山も海も、ボーリングもレーダも。一つの課題に複数のアプローチがある会社

私は大学で、資源形成のメカニズムを中心に学びました。地質分野にもさまざまありますが、地質を通して社会を支える仕事をしたい、と考えていました。その中で参加したのが、川崎地質の説明会です。そのときに、当社では平地・山岳部でのボーリングをはじめ、陸域及び海域でのレーダ探査など、フィールドや目的に応じて様々な手法で地質調査を行えることを知りました。そのときは「さまざまな調査に関われる会社なんだな」という漠然とした印象でしたが、自分がどの分野に関わるかは分からなくても、社内で異なる技術や視点が行き交う環境そのものに魅力を感じました。

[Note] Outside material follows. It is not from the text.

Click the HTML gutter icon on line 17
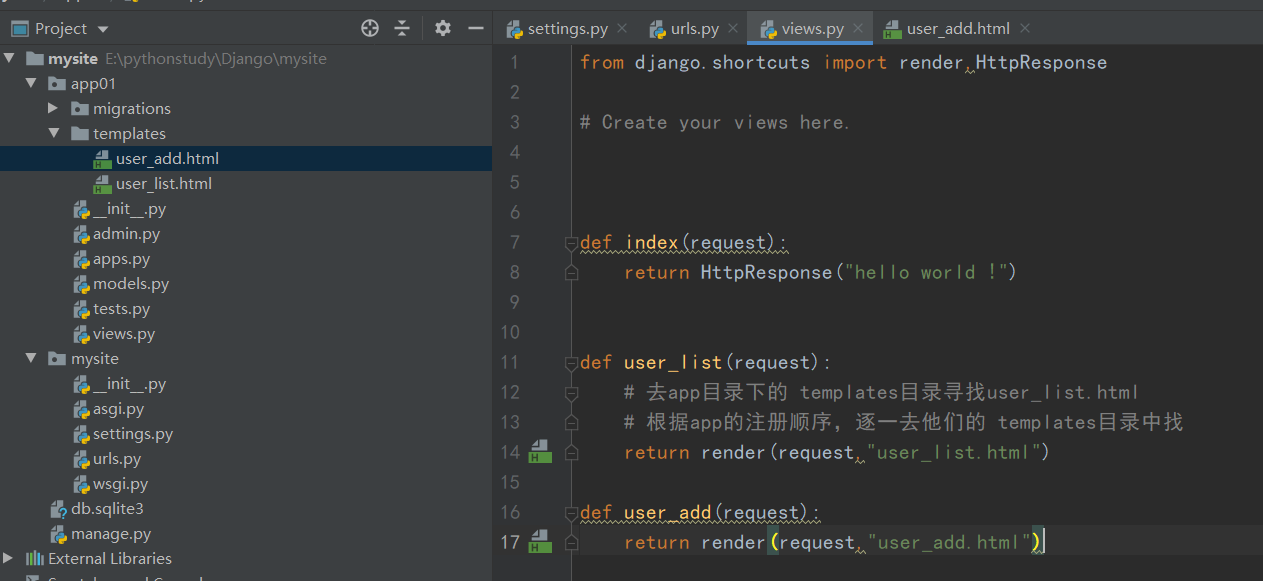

また、通常の調査・設計業務に加えて災害業務に携わることもあると聞き、社会に直接役立つ仕事に関われる点にも強く惹かれました。

決め手となったのは、面接の後に同じ大学の先輩社員を急きょ呼んできてくださって面談する機会をいただいたことです。実際に現場を経験している先輩が自分の言葉で仕事の進め方や雰囲気を語ってくれたことで、自分が川崎地質で働くというイメージがよりリアルに感じられたため入社を決めました。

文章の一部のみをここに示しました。